● **Data under study**
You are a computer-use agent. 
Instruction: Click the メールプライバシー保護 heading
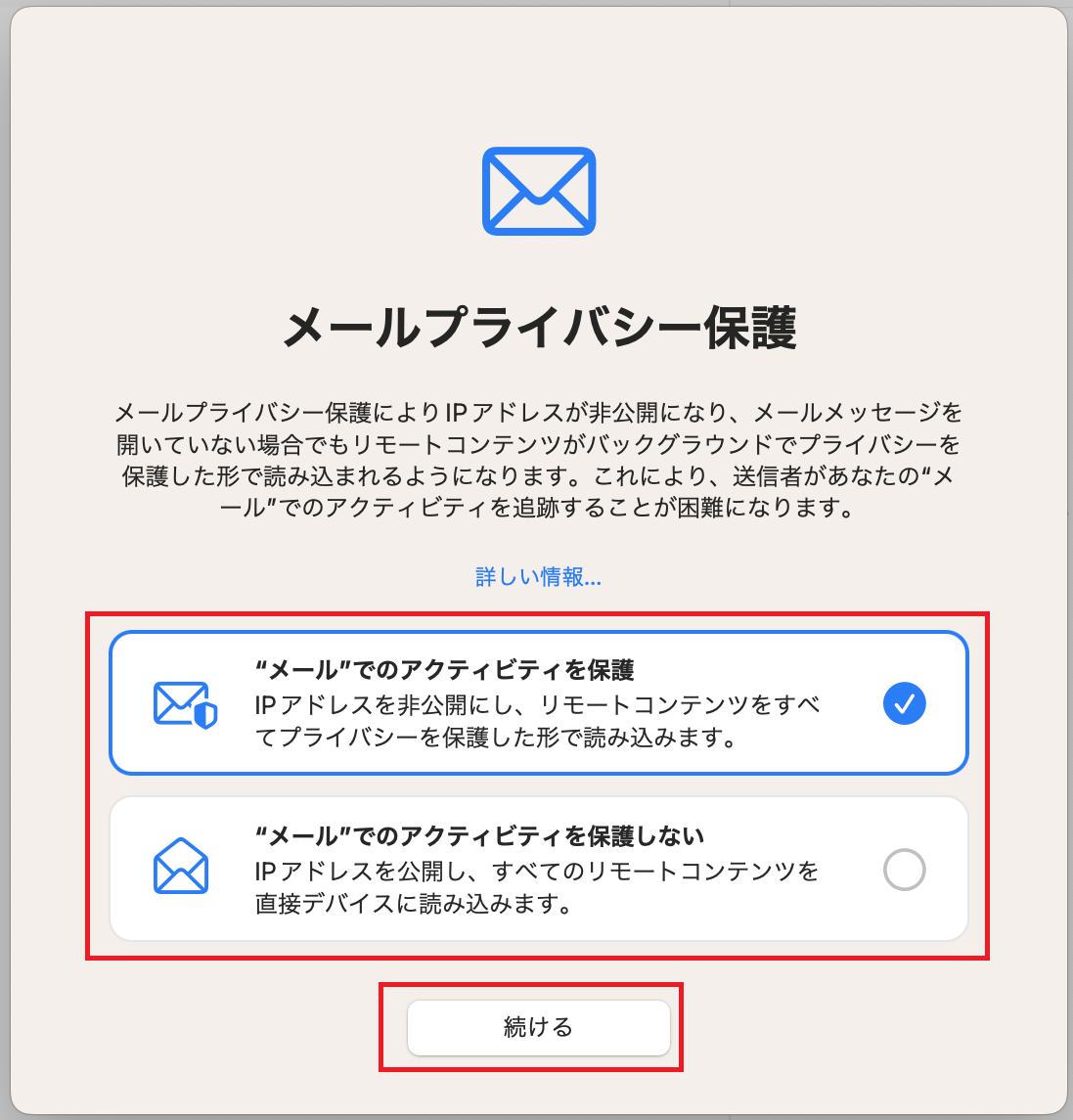coord(539,328)
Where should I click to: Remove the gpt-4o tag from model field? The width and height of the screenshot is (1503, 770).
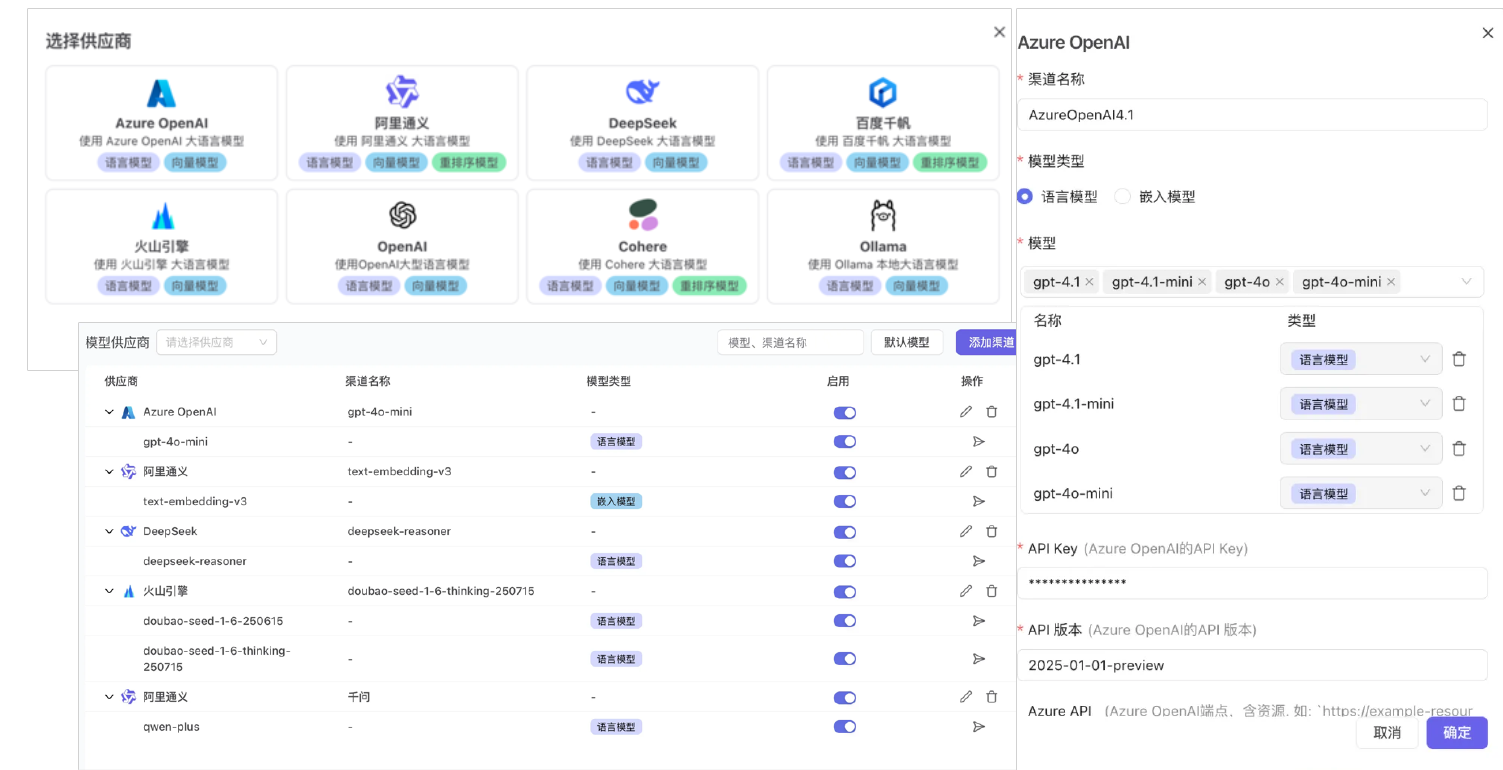point(1280,282)
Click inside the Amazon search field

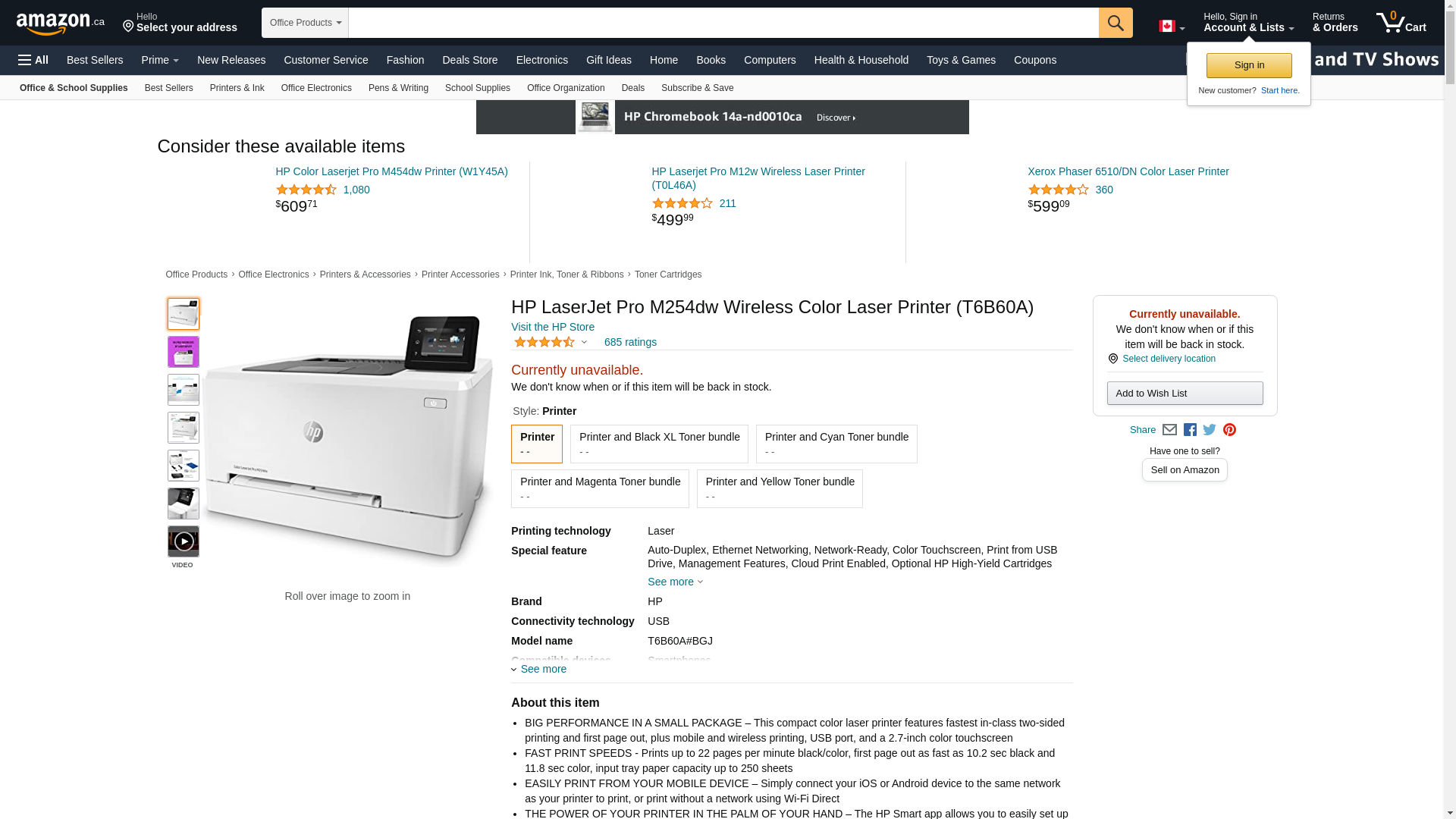(x=723, y=23)
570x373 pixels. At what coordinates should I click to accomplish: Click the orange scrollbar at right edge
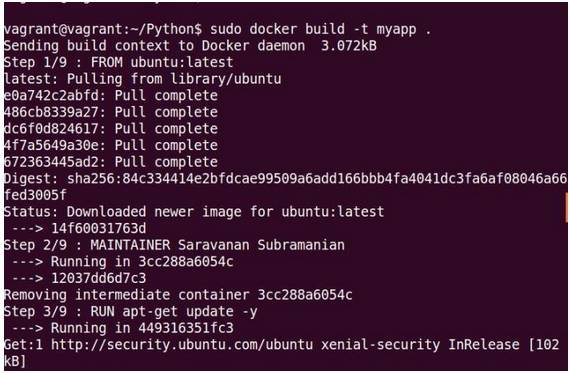(566, 207)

● **Task brief**
Would you retype the lines from the line containing "Click inside the Amazon search field" to the final line of the entries above, exactly as given and without pictures?

● **Answer for this exercise**
Click inside the Amazon search field

(x=723, y=23)
570x373 pixels. At what coordinates should I click to accomplish: Click the orange scrollbar at right edge
(566, 207)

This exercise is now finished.